Re: [RFC PATCH] xfs: skip discard of unwritten extents

From: Dave Chinner <david@fromorbit.com>
To: Brian Foster <bfoster@redhat.com>
Cc: linux-xfs@vger.kernel.org
Subject: Re: [RFC PATCH] xfs: skip discard of unwritten extents
Date: Wed, 2 May 2018 08:39:52 +1000	[thread overview]
Message-ID: <20180501223952.GX23861@dastard> (raw)
In-Reply-To: <20180501173815.GJ4525@bfoster.bfoster>

On Tue, May 01, 2018 at 01:38:15PM -0400, Brian Foster wrote:
> On Tue, May 01, 2018 at 08:00:20AM +1000, Dave Chinner wrote:
> > On Thu, Apr 26, 2018 at 02:06:24PM -0400, Brian Foster wrote:
> > > Signed-off-by: Brian Foster <bfoster@redhat.com>
> > > ---
> > > 
> > > Hi all,
> > > 
> > > What do folks think of something like this?
> > 
> > Definitely sounds like something we need to address.
> > 
> > > The motivation here is that
> > > the VDO (dedup) devs had reported seeing online discards during
> > > write-only workloads. These turn out to be related to trimming post-eof
> > > preallocation blocks after large file copies. To my knowledge, this
> > > isn't really a prevalent or serious issue, but I think that technically
> > > these discards are unnecessary and so I was looking into how we could
> > > avoid them.
> > 
> > We simply trucate post-eof extents, right? So we know in
> > xfs_itruncate_extents() if the inode size is changing, not to
> > mention we know if the extent is beyond EOF? e.g. all calls to
> > xfs_itruncate_extents() other than xfs_free_eofblocks() change the
> > inode size and so directly indicate they are removing written
> > blocks. Anything where the inode size is not changing is doing a
> > post-eof removal, and so we can assume no data has been written?
> > 
> 
> Yes, xfs_free_eofblocks() is the only caller explicitly responsible for
> trimming post-eof extents.
> 
> > So rather than converting everything to unwritten extents, the "skip
> > discard flag" is simply triggered via extents being freed sitting
> > beyond the current EOF (not the new EOF) and/or being unwritten?
> > 
> 
> That was pretty much my initial thought, but note that the extent free
> is ultimately deferred down in xfs_free_eofblocks() ->
> xfs_itruncate_extents() -> xfs_bunmapi() -> xfs_bmap_del_extent_real()
> -> xfs_bmap_add_free(). We can communicate this down to that point with
> an itruncate_extents() parameter and XFS_BMAPI_NODISCARD flag or some
> such, it just seemed a bit kludgy to pass that down through those layers
> when the unwritten state is known in the bunmapi code (but I'll take
> that approach if preferred).

Hmmm - don't we already pass the XFS_BMAPI* flags to
xfs_bmap_del_extent_real()? If so, I don't think there's anything
extra that needs plumbing here. Conceptually it seems cleaner to me
to direct extent freeing policy through the bmapi interface flags
than it is add another flag interface elsewhere...

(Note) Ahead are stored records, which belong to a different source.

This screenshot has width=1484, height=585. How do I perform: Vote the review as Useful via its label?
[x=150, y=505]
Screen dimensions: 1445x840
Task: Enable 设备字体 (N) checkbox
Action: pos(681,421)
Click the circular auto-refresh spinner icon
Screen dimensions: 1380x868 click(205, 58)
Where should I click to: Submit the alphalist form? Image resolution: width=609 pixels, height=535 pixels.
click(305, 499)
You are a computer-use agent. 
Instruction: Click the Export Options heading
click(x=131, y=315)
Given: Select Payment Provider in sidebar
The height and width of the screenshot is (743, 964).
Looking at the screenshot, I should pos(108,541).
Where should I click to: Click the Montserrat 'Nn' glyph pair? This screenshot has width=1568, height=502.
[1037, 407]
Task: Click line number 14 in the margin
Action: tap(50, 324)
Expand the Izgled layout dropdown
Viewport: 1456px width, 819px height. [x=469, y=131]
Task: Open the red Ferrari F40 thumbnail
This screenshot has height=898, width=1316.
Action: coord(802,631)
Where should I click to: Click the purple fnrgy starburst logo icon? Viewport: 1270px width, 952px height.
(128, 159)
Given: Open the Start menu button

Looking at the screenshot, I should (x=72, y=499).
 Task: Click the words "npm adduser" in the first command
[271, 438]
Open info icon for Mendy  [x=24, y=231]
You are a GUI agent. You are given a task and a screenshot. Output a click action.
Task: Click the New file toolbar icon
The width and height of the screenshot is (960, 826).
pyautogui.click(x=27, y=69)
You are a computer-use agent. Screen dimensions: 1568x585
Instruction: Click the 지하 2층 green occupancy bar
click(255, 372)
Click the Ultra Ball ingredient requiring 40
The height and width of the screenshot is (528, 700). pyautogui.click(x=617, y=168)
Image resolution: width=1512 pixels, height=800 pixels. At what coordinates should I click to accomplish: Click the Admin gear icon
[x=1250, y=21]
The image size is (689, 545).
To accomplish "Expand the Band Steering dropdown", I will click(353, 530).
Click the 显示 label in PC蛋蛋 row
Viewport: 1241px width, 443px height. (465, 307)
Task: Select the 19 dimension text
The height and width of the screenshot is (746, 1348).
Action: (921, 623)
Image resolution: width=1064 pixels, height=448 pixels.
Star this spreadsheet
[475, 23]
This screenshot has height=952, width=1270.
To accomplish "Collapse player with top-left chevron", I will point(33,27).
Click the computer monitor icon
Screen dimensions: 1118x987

> > > This behavior is of course not directly related to unwritten extents,
> > > but the immediate/obvious solution to bubble up a bmapi flag of some
> > > kind to xfs_free_eofblocks() seemed rather crude. From there, I figured
> > > that we technically don't need to discard any unwritten extents (within
> > > or beyond EOF) because they haven't been written to since being
> > > allocated. In fact, I'm not sure we have to even busy them, but it's
> > > roughly equivalent logic either way and I'm trying to avoid getting too
> > > clever.
> > 
> > I think we still need to busy them to avoid re-allocating them in
> > the same checkpoint, as data extent free/realloc in the same
> > checkpoint could result in a failed recovery (i.e. partial
> > checkpoint replay) leaving the extent linked into two separate
> > files.
> > 
> 
> Ah, Ok.. I was only thinking about metadata/data reuse. Hm, isn't the
> filesystem essentially corrupted on a failed/partial recovery anyways?
> (Not that this matters much in this context, I wasn't planning to bypass
> the busy sequence...).

Yeah, the filesystem will be metadata corrupt, but IIUC skipping the
busy extent state and multiply linking data extents will make it
worse because repair just throws away multiply linked data extents.
i.e. partial log recovery could cause valid user data that should
have been left at rest to be thrown away by repair.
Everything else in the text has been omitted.